Thanks principally to the War in Iraq, the U.S. military is woefully unprepared to respond to a serious military crisis elsewhere in the world:
Four years after the invasion of Iraq, the high and growing demand for U.S. troops there and in Afghanistan has left ground forces in the United States short of the training, personnel and equipment that would be vital to fight a major ground conflict elsewhere, senior U.S. military and government officials acknowledge.
More troubling, the officials say, is that it will take years for the Army and Marine Corps to recover from what some officials privately have called a “death spiral,” in which the ever more rapid pace of war-zone rotations has consumed 40 percent of their total gear, wearied troops and left no time to train to fight anything other than the insurgencies now at hand.
The risk to the nation is serious and deepening, senior officers warn, because the U.S. military now lacks a large strategic reserve of ground troops ready to respond quickly and decisively to potential foreign crises, whether the internal collapse of Pakistan, a conflict with Iran or an outbreak of war on the Korean Peninsula. Air and naval power can only go so far in compensating for infantry, artillery and other land forces, they said. An immediate concern is that critical Army overseas equipment stocks for use in another conflict have been depleted by the recent troop increases in Iraq, they said.
“We have a strategy right now that is outstripping the means to execute it,” Gen. Peter J. Schoomaker, Army chief of staff, testified before the Senate Armed Services Committee on Thursday.
This is, of course, entirely unsurprising. We’ve got more than 100,000 troops in Iraq, and thousands more in Afghanistan. After four years of rotating deployments and a situation on the ground in Iraq especially that is active and threatening, troops and equipment are getting burned out.

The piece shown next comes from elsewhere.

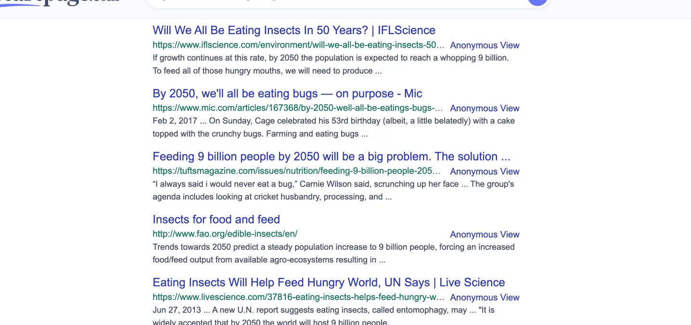
Task: Focus the search query input field
Action: [x=337, y=2]
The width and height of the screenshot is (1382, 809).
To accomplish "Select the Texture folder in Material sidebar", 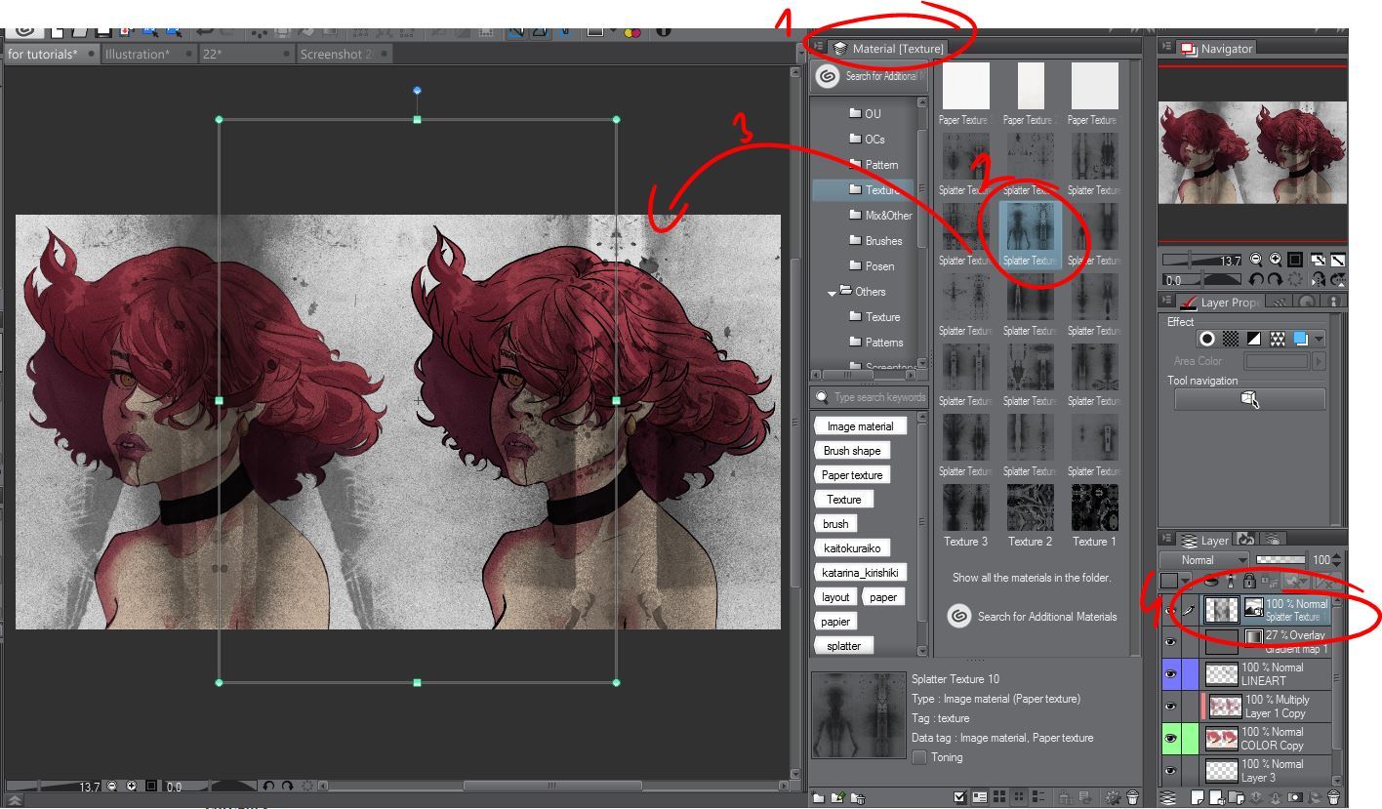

What happens, then, if a crisis breaks out in Korea, or if China starts threatening Taiwain, or (more likely than the other two) the situation in Pakistan finally reaches a boiling point and we’re faced with the possibility of radical Islamists with ties to al Qaeda acquiring a very significant stockpile of nuclear weapons and the means to deliver them throughout the Middle East ?
Well, the Chairman of the Joint Chiefs of Staff has the answer:
Gen. Peter Pace, chairman of the Joint Chiefs of Staff, was asked last month by a House panel whether he was comfortable with the preparedness of Army units in the United States. He stated simply: “No . . . I am not comfortable.”
“You take a lap around the globe — you could start any place: Afghanistan, Iran, Iraq, Syria, Lebanon, Yemen, Somalia, Sudan, Venezuela, Colombia, Philippines, Malaysia, Indonesia, North Korea, back around to Pakistan, and I probably missed a few. There’s no dearth of challenges out there for our armed forces,” Pace warned in his testimony. He said the nation faces increased risk because of shortfalls in troops, equipment and training.
In earlier House testimony, Pace said the military, using the Navy, Air Force and reserves, could handle one of three major contingencies, involving North Korea or — although he did not name them — Iran or China. But, he said, “It will not be as precise as we would like, nor will it be on the timelines that we would prefer, because we would then, while engaged in one fight, have to reallocate resources and remobilize the Guard and reserves.”
And it’s not just the troops that are the problem:
The troop increase has also created an acute shortfall in the Army’s equipment stored overseas — known as “pre-positioned stock” — which would be critical to outfit U.S. combat forces quickly should another conflict erupt, officials said.
The Army should have five full combat brigades’ worth of such equipment: two stocks in Kuwait, one in South Korea, and two aboard ships in Guam and at the Diego Garcia base in the Indian Ocean. But the Army had to empty the afloat stocks to support the troop increase in Iraq, and the Kuwait stocks are being used as units to rotate in and out of the country. Only the South Korea stock is close to complete, according to military and government officials.
“Without the pre-positioned stocks, we would not have been able to meet the surge requirement,” Schoomaker said. “It will take us two years to rebuild those stocks. That’s part of my concern about our strategic depth.”
“The status of our Army prepositioned stock . . . is bothersome,” Cody said last week.
Some might say that we’ve been lucky over the past four years that a major crisis has not flared up elsewhere in the world that would require us to make a choice that the military really shouldn’t need to make. One wonders how long that luck will last.